Full comparison with CCPS, SYCON-Bench, TRUTH DECAY, SycEval, and FRS: docs/related_work.md


Known Limitations

  • Multi-model structural reproduction: reproduced across Cerebras 8B, llama3.2 3B, and Claude 4.6 verbalized (v0.4.0 baseline); see docs/bench/real/
  • Psychology experiment fidelity: templates are inspired by cited papers, not full behavioural replications
  • Semantic Entropy uses Jaccard/cosine fallback, not NLI clustering (Farquhar et al. 2024)
  • Meta-audit (2026-04-14 + 2026-04-17) findings:
    • Output-level fragility solo AUC is ~0.50 across 6 datasets (TruthfulQA/TriviaQA/NQ-Open/NIM/Cohere/Mistral); the earlier "0.62 noise floor" figure is retracted as it did not match subsequent bootstrap tests.
    • Δ(AUC) of adding perturbation features vs no-perturbation baseline is not significant (p=0.35 on TruthfulQA/llm_label, p=0.81 on TriviaQA/is_correct); two settings with is_correct labels show a negative significant Δ (Cerebras n=382 p=0.012; cross-family pooled n=300 p=0.033) — perturbations reduce AUC.
    • Circular ground-truth risk (LLM judge cues ≈ classifier features); label source matters: is_correct (flexible judge) vs llm_label (LLM-judge) agree only 55.1% on TruthfulQA n=412.
    • "Confidence Inversion" observation based on single model (llama-3.1-8B) and requires cross-model replication before generalization claim.
    • Data-integrity note: halueval_cerebras.jsonl, missing_axis.jsonl, nli_se_cache_n50.jsonl, qwen35_122b.jsonl contain zero-filled perturbation values and are excluded from claims.
    • See experiments/ablation_delta_significance_report.txt, experiments/ablation_solo_universality_report.txt, experiments/audit_power_and_dataquality_report.txt, and experiments/meta_audit_*.md.

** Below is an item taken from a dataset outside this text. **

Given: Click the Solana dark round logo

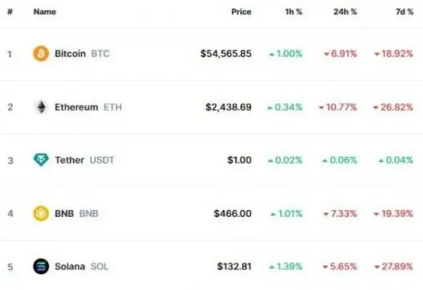Looking at the screenshot, I should click(41, 267).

Full details: KNOWN_LIMITATIONS.md


Paper

ICML 2026 MI Workshop submission (negative-result pivot complete):

"When the Baseline Is the Ceiling: 13 Perturbations Add Zero Signal Over Top-k Logprob Entropy"

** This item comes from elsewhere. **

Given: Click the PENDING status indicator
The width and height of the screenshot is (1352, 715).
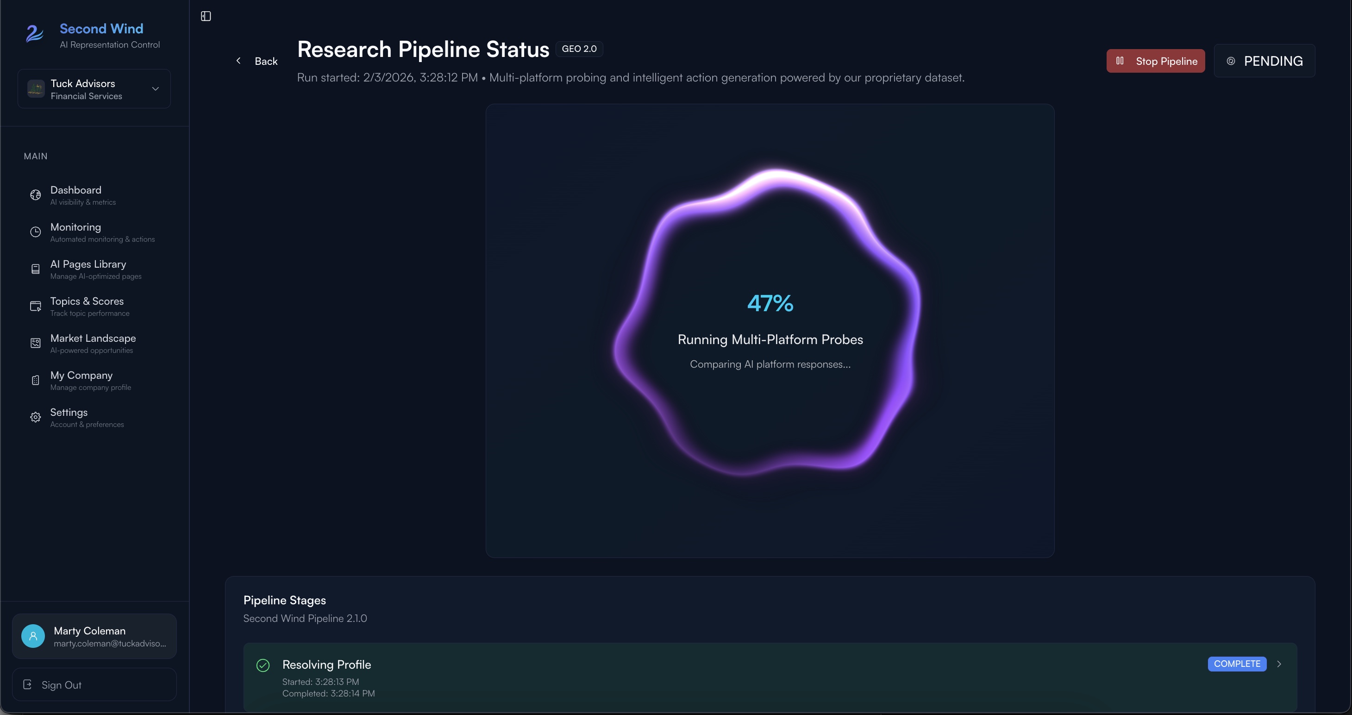Looking at the screenshot, I should coord(1264,60).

arXiv submitted: 2026-04-19 (identifier TBD — update after manual submission to https://arxiv.org/submit/new)

Source: paper/icml2026_mi/. arXiv bundle: paper/icml2026_mi/arxiv_submission.tar.gz. Categories: cs.LG (primary), cs.CL, cs.AI. Three confirmed negative findings: (1) 13 perturbations HURT AUC vs baseline_confidence, (2) bc-only pivot null across 54 bootstrap samples, (3) cross-dataset confirmatory AUC=0.782 baseline-only.

Raw benchmark data: docs/bench/real/. Theory and metric definitions: docs/theory.md.